• What you have to do
Print nothing but the lines below starting at the line that holds "Given: Expand the font size 14 dropdown" and ending at the line that holds "View Работы учеников", including both, each exactly as written.

• Stored items

# # # # #

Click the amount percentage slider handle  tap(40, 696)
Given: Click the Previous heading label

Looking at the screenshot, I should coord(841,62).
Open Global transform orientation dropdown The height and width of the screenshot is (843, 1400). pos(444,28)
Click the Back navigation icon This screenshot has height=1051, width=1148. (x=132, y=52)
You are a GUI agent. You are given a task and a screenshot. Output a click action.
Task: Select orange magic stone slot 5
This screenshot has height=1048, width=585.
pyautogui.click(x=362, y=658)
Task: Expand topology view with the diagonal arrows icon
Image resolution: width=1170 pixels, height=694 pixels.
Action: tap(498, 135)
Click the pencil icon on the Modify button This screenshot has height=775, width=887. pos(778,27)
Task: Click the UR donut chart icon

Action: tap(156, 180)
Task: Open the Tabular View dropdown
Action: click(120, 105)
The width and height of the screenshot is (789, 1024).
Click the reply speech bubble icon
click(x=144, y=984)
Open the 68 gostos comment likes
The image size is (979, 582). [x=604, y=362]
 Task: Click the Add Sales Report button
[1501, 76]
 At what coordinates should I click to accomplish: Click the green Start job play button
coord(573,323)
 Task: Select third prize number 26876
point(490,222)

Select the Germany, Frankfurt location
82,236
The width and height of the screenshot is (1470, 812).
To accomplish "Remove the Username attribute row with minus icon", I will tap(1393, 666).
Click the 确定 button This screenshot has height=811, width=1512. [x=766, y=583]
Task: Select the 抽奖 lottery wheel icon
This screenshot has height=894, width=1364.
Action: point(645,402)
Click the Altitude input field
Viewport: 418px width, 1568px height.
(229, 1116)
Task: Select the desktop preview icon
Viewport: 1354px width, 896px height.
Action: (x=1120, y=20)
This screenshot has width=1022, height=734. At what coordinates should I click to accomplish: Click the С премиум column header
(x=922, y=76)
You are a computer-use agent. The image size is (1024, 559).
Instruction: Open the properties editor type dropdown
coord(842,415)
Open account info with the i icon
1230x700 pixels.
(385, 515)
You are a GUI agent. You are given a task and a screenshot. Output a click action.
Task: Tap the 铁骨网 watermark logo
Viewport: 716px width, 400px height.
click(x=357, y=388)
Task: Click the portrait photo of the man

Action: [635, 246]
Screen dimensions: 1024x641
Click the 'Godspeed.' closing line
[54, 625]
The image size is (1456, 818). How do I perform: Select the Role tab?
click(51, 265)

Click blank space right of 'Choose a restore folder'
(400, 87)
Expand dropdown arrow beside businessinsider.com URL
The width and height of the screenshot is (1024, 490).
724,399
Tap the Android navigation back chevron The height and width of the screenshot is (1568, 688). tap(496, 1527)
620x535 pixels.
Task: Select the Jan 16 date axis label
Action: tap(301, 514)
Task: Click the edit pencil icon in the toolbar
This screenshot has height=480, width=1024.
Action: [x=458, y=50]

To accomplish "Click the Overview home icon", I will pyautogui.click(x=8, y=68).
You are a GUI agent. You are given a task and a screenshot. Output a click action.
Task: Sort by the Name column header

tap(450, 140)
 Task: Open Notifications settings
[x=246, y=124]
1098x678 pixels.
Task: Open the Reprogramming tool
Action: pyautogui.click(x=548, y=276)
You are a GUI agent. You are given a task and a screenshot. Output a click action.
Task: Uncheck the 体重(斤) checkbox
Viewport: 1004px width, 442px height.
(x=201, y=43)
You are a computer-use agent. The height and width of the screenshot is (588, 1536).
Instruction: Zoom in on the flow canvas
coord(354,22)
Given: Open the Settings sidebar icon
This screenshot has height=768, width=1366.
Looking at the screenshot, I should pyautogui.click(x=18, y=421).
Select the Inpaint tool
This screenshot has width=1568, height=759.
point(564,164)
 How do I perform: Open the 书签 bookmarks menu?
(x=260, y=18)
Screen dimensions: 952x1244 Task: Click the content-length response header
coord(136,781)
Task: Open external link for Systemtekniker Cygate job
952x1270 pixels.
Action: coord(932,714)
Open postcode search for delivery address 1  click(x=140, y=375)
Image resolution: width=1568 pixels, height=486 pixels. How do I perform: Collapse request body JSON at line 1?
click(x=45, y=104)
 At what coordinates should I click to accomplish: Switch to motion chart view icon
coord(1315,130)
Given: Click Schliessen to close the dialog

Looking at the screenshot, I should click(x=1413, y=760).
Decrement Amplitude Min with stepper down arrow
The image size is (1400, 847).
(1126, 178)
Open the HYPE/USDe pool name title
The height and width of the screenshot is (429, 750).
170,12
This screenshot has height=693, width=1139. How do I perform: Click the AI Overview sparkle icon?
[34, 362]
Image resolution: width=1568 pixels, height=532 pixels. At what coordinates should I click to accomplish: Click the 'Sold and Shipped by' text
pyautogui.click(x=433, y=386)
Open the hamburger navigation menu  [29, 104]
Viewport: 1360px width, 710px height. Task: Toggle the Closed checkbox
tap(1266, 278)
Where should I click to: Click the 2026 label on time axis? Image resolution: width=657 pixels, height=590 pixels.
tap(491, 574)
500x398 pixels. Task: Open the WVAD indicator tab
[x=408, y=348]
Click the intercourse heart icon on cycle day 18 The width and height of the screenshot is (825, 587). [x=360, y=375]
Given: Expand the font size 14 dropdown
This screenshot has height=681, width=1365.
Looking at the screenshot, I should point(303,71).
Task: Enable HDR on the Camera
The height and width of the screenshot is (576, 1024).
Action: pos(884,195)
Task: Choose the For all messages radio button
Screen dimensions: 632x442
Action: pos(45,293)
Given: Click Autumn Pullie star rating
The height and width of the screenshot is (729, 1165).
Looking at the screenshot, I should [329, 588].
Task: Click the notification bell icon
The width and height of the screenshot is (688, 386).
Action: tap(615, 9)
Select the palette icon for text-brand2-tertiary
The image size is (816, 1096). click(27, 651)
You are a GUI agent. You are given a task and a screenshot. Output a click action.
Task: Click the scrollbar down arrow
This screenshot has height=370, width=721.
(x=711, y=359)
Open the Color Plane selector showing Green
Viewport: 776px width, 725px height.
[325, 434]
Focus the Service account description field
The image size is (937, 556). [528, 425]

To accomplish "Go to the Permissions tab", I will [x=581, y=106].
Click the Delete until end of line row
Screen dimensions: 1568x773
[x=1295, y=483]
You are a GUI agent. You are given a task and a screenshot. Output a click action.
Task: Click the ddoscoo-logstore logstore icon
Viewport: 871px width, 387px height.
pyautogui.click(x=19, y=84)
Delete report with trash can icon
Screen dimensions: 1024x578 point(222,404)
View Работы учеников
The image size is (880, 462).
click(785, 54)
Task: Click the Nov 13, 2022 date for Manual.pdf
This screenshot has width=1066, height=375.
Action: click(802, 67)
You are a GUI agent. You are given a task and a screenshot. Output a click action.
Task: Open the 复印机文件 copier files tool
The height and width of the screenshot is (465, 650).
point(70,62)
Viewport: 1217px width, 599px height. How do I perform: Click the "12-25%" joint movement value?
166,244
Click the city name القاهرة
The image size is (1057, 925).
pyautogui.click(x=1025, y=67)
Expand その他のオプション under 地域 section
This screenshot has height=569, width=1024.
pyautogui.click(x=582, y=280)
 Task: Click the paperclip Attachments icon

# # # # #

• Written solution
Given: Expand the font size 14 dropdown
This screenshot has height=681, width=1365.
Looking at the screenshot, I should point(303,71).
Task: Enable HDR on the Camera
The height and width of the screenshot is (576, 1024).
Action: pos(884,195)
Task: Choose the For all messages radio button
Screen dimensions: 632x442
Action: pos(45,293)
Given: Click Autumn Pullie star rating
The height and width of the screenshot is (729, 1165).
Looking at the screenshot, I should [329, 588].
Task: Click the notification bell icon
The width and height of the screenshot is (688, 386).
Action: tap(615, 9)
Select the palette icon for text-brand2-tertiary
The image size is (816, 1096). click(27, 651)
You are a GUI agent. You are given a task and a screenshot. Output a click action.
Task: Click the scrollbar down arrow
This screenshot has height=370, width=721.
(x=711, y=359)
Open the Color Plane selector showing Green
Viewport: 776px width, 725px height.
[325, 434]
Focus the Service account description field
The image size is (937, 556). [528, 425]

To accomplish "Go to the Permissions tab", I will [x=581, y=106].
Click the Delete until end of line row
Screen dimensions: 1568x773
[x=1295, y=483]
You are a GUI agent. You are given a task and a screenshot. Output a click action.
Task: Click the ddoscoo-logstore logstore icon
Viewport: 871px width, 387px height.
pyautogui.click(x=19, y=84)
Delete report with trash can icon
Screen dimensions: 1024x578 point(222,404)
View Работы учеников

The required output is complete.